How can I concentrate
on photosynthesis when
there is a thing called Africa?
When my teacher talks about slaves,
I become a slave. I know too much.
I raise my hand. American flag
and family tree. Is it my fault
my stomach aches? I wait
in my desk and try to be still.
I lie and immediately confess.
I grow a plant in a paper towel.
I get in trouble for talking.
At recess, I pretend.
The mountains are closing in.
I am good, but too curious.
What happened to the Indians?
How do we know about heaven,
Where did Harriet Tubman sleep?
Who did Harriet Tubman kiss?
What about the Africans that stayed?
Why are they hungry?
Did Frederick Douglass’s mother
brush his hair in the mornings?
Was he tender-headed and afraid?
Is this how I am supposed to feel?
Are you sure?
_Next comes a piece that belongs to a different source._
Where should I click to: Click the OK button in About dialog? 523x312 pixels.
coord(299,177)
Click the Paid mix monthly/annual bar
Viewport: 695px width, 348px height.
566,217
How do you know?
MORGAN PARKER is the author of two poetry collections: There Are More Beautiful Things Than Beyoncé and Other People’s Comfort Keeps Me Up at Night. She is a recipient of a National Endowment for the Arts Fellowship, a winner of the Pushcart Prize, and a graduate fellow at Cave Canem.
“Who Were Frederick Douglass’s Cousins, and Other Quotidian Black History Facts That I Wish I Learned in School.” Copyright © 2018 by Morgan Parker.
Morir Soñando (with a dash of rum)
Been doing this for 22 years
you should know better, but you don’t.
The principal who hired you as assistant principal
though you had no license is a bitch
and on your case because you are sympathetic
to the new teachers. She hired you
the people person, to improve morale
which you have done by taking the staff
out for drinks on Friday afternoons.
Now she hates you for it.
Relegated to cafeteria duty three periods a day.
The job: keep the thuggish boys
from the high school slated to close
off the fresh-faced girls from your school.
Your life sucks.
But, there’s Isabel, Katrina, Milagros, and Neli
period seven for Honors Spanish 11
which you teach though your knowledge
of the language doesn’t extend beyond
¿Dónde está la biblioteca?
You do this because the regular teacher,
an Orthodox Jew from Mexico City,
spends every afternoon in your office
crying bitterly, asking “Why? Why? Why?”
She does not have a way with kids.
You do the honorable thing
and take her four most fluent students
and teach them Spanish.
They read Garcia Márquez, Lorca, and Julia Alvarez
in Español while you teach in English,
then they work together in Spanish
and write essays which you give to
the nervous Spanish teacher to grade.
Katrina and Milagros are in your English class,
Katrina is a gifted writer. Milagros works hard
and volunteers for everything,
handing out papers, reading aloud,
erasing the board, translating phone calls.
Sometimes you wonder if Isabel’s jeans are painted on,
why she smells like lavender and mango at the same time.
She confides that she has not seen her father
in ten years. He has another family in the D.R.
It’s flattering that she chooses to sit next to you
on the bus trip to Boston, falling asleep with her head
on your shoulder through Connecticut
and you wonder why she wants you so badly
to meet her mother who she is sure you will like.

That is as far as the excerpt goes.